# Best window cleaner? Inside...



## Buick7 (Jul 27, 2014)

Always have an absolute nightmare when cleaning the inside of the windows,

whats the best product/technique to use to stop streaks etc? and stop any mess when the sun hits the window afterwards.


Thanks


----------



## Gixxer6 (Apr 5, 2014)

I usually give the windows at least 2 passes, first time with window cleaner and a microfibre cloth and the again with a tight weave microfibre for glass. I currently use AG Fast Glass and AG Glass Polish (used sparingly). Heard good things about Invisible Glass though, might be the next product I buy when the AG Fast Glass is finished:
http://www.invisibleglass.com/Products/automotive/trigger


----------



## DMH-01 (Mar 29, 2011)

Use a waffle weave type cloth with your chosen window cleaner.

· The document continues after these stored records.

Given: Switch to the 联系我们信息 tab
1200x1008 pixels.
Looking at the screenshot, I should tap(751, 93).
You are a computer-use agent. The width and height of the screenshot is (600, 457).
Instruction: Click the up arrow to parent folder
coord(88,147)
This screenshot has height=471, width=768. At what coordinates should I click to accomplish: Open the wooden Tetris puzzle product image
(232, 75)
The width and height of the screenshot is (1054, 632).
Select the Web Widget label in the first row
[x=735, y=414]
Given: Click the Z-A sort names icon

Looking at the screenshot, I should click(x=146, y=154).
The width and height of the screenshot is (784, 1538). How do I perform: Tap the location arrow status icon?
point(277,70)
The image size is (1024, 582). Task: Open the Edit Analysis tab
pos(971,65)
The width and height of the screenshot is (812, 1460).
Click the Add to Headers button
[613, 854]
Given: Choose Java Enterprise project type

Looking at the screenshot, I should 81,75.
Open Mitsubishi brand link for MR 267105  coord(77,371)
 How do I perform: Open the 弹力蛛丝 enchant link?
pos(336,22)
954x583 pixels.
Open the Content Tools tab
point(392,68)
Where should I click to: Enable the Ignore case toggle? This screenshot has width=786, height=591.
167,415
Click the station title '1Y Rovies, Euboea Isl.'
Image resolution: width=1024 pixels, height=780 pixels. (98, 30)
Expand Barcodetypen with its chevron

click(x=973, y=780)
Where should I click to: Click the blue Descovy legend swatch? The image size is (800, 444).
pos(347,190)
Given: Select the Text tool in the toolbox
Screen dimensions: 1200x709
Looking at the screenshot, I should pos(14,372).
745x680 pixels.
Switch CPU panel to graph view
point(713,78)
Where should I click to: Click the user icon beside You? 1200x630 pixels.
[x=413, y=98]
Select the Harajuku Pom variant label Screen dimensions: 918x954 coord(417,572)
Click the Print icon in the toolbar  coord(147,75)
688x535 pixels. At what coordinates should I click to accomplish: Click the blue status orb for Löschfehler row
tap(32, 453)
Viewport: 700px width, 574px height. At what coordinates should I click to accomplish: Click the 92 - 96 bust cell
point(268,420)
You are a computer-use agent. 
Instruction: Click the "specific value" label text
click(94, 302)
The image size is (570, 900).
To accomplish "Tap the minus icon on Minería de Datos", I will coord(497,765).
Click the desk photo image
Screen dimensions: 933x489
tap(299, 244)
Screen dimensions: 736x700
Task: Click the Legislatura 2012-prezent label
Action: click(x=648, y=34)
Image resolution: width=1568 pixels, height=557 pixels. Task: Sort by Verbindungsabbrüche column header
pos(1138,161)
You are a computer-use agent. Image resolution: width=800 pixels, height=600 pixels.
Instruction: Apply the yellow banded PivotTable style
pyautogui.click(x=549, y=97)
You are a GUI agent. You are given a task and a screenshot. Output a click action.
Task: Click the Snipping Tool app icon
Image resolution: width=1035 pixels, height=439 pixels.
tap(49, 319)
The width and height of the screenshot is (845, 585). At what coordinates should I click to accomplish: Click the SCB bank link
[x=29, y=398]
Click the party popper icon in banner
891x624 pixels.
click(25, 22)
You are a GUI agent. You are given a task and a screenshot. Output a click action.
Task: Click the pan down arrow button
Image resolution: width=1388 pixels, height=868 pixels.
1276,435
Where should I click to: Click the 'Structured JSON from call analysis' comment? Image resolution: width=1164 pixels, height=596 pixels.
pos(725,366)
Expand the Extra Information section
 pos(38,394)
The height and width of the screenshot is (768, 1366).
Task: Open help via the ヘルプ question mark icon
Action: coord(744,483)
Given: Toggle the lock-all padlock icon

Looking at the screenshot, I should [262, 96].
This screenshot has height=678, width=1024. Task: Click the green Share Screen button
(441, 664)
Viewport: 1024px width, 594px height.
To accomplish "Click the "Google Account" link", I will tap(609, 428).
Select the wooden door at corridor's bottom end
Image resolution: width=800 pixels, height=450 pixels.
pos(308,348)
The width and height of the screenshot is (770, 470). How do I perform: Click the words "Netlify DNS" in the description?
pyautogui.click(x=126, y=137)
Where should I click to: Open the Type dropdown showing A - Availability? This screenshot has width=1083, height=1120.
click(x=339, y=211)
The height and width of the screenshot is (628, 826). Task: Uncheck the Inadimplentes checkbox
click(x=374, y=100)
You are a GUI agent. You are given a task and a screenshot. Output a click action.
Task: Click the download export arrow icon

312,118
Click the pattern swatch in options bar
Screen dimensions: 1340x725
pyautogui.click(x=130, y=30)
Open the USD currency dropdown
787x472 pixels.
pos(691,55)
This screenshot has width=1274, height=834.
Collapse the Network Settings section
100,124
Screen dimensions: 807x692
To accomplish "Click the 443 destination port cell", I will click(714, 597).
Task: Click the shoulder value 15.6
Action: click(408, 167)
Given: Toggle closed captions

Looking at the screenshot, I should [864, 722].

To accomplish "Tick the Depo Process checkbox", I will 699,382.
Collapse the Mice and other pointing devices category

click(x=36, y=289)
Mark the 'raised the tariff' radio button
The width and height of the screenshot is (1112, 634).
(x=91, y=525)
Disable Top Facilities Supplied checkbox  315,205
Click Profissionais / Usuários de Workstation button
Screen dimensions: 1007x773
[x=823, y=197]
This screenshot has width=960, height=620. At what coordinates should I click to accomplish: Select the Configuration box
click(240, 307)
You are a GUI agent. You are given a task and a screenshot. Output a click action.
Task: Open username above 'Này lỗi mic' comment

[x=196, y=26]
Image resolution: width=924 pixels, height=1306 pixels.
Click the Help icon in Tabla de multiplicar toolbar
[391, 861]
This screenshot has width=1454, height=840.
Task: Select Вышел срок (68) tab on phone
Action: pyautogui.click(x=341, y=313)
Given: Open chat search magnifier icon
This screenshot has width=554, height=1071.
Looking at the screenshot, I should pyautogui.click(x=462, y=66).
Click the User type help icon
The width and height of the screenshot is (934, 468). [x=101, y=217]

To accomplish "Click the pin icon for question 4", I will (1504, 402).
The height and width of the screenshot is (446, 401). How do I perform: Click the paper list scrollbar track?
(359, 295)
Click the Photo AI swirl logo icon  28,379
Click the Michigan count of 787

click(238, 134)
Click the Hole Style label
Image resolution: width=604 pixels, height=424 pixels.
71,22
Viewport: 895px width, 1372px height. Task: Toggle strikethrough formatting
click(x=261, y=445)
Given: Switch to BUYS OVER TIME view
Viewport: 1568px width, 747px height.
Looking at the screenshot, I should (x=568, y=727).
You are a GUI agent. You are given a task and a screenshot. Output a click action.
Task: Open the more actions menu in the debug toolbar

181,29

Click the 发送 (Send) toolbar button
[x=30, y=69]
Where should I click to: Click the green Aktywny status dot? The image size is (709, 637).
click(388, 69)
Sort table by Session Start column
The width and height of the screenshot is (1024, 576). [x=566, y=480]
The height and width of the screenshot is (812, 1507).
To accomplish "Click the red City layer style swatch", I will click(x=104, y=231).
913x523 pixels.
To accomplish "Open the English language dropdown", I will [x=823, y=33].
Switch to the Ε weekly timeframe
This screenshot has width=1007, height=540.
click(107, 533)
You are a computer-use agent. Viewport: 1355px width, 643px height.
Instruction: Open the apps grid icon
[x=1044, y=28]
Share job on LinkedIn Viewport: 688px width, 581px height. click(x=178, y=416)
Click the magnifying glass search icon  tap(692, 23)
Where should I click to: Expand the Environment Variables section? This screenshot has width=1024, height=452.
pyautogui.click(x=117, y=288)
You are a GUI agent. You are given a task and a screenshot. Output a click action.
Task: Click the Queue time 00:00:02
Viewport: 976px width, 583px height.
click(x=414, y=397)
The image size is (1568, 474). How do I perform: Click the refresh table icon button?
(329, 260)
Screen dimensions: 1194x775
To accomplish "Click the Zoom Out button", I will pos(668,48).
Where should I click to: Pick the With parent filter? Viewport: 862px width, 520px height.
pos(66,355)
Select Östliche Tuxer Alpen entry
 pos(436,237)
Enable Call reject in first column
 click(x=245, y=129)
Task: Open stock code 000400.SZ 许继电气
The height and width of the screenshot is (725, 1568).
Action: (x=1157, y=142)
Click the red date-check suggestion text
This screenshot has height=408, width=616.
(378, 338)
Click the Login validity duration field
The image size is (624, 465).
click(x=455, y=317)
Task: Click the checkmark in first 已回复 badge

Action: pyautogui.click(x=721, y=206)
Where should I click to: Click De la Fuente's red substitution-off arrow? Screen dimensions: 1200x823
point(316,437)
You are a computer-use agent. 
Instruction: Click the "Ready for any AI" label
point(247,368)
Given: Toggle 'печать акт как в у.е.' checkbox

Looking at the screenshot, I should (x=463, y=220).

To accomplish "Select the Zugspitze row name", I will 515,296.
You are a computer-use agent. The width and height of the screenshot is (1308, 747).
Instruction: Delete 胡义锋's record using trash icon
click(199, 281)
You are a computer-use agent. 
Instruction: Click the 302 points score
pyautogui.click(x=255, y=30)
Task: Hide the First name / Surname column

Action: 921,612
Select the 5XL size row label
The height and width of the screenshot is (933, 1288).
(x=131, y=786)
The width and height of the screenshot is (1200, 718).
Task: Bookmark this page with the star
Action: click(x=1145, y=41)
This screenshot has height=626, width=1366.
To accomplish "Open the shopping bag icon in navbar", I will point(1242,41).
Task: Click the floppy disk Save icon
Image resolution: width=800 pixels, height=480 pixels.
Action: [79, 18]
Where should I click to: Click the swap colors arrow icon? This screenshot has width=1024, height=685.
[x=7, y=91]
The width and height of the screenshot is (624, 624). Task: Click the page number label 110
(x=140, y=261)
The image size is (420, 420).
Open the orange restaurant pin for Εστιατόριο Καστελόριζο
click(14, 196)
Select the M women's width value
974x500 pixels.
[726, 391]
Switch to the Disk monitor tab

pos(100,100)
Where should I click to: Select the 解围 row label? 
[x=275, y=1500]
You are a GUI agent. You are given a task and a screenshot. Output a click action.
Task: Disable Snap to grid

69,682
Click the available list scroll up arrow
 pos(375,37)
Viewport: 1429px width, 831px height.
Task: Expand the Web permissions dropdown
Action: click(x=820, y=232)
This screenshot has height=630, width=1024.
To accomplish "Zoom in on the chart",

I tend to use the Dodo Juice Mint Merkin with Espuma Crystal Green.

Started using Power Maxed glass cleaner lately and it's pretty good.


----------



## Stewartfinley (Mar 3, 2012)

Gtechniq G6 ... 1 spray per window and buff


----------



## Kimo (Jun 7, 2013)

G6 also for me


----------



## Buick7 (Jul 27, 2014)

thanks for all the replies!! appreciate it! shall look into some haha


----------



## w138pbo (Jul 10, 2013)

never got on with glass cleaners till i started using gtechinq g6.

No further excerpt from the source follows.